Berimbang, Tegas, Akurat
Indeks

Perubahan Nama Kecamatan di Matim Dinilai Khianati Sejarah

Manggarai Timur, GardaNTT.id – Forum Masyarakat Peduli (FMP) Manggarai Timur pada Selasa (21/12/2021), mendatangi kantor DPRD Manggarai Timur (Matim) untuk menyampaikan penolakan terhadap perubahan nama atas 2 kecamatan di Manggarai Timur.

Perubahan nama 2 kecamatan tersebut diinisiasi oleh Pemda Matim dan telah dituangkan melalui Peraturan Daerah (Perda) Nomor 1 tahun 2021 dan Perda Nomor 2 Tahun 2021 tentang perubahan nama Kecamatan Poco Ranaka menjadi Lamba Leda Selatan dan Poco Ranaka Timur menjadi Lamba Leda Timur.

Desa Haju

Petrus Katas, selaku koordinator forum tersebut menilai, inisiasi perubahan dua nama kecamatan itu sebagai bentuk pengkhianatan terhadap sejarah.

“Mengatasnamakan sejarah untuk mengubah nama kecamatan itu merupakan bentuk penghianatan terhadap sejarah. Kemudian, atas jasa itulah Bupati Matim, Andreas Agas didaulat menjadi putra sulung Kedaluan Lamba Leda,” ungkap Petrus.

Ia juga menyebut, inisiasi tersebut, sarat nuansa politis dan kerdil substansi.

“Substansi dari perubahan nama kecamatan belum diketahui. Kalau betul-betul karena kesamaan garis sejarah, kenapa baru dicetuskan tahun 2021 ini. Rupanya, lebih pada kepentingan politik menyatukan Poco Ranaka menjadi Lamba Leda Raya,” jelasnya.

Baginya, perubahan nama kecamatan itu telah mencederai keutuhan suku Riwu yang sudah ada sekian lama.

“Itu makanya kami datang ke DPRD Matim. Kami minta produk Perda yang sudah dibuat dibatalkan demi keutuhan tatanan budaya suku Riwu dari sisi historis. Bupati Andreas Agas telah menciderai sejarah sekaligus kegagalan sejarah yang sengaja dibuat,” ujarnya.

Selain itu, Petrus mengatakan, dampak dari perubahan dua nama kecamatan itu berpengaruh juga pada perubahan data kependudukan.

“Dengan diubahnya nama kecamatan, secara otomatis diubah juga semua administrasi kependudukan seperti Kartu Keluarga, KTP, dan Akta Kelahiran. Hingga kini sebagian masyarakat belum ubah data kependudukan.
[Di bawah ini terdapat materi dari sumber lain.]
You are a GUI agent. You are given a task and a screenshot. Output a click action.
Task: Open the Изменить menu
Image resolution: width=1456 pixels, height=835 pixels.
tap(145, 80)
Janji Pemda mengubah data kependudukan tersebut belum terealisasi. Masyarakat jadi korban,” ungkapnya.

Dikatakan Petrus, dana fantastis yang digelontorkan untuk pembuatan perubahan nama kedua kecamatan itu belum diketahui oleh masyarakat karena terkesan tertutup.

“Saya yakin ada dana alokasi untuk kepentingan perubahan nama kecamatan itu besar, tetapi masyarakat belum tahu pagu anggaranya karena tidak pernah dipublikasikan.” ungkpanya.

Menurut Petrus, dana tersebut diperuntukan untuk biaya operasional saat Disdukcapil lakukan pendataan di setiap desa-desa di dua kecamatan.

Mirisnya, kata Petrus, ada desa yang dilakukan pendataan, namun hasilnya sangat buruk khususnya perekaman KTP.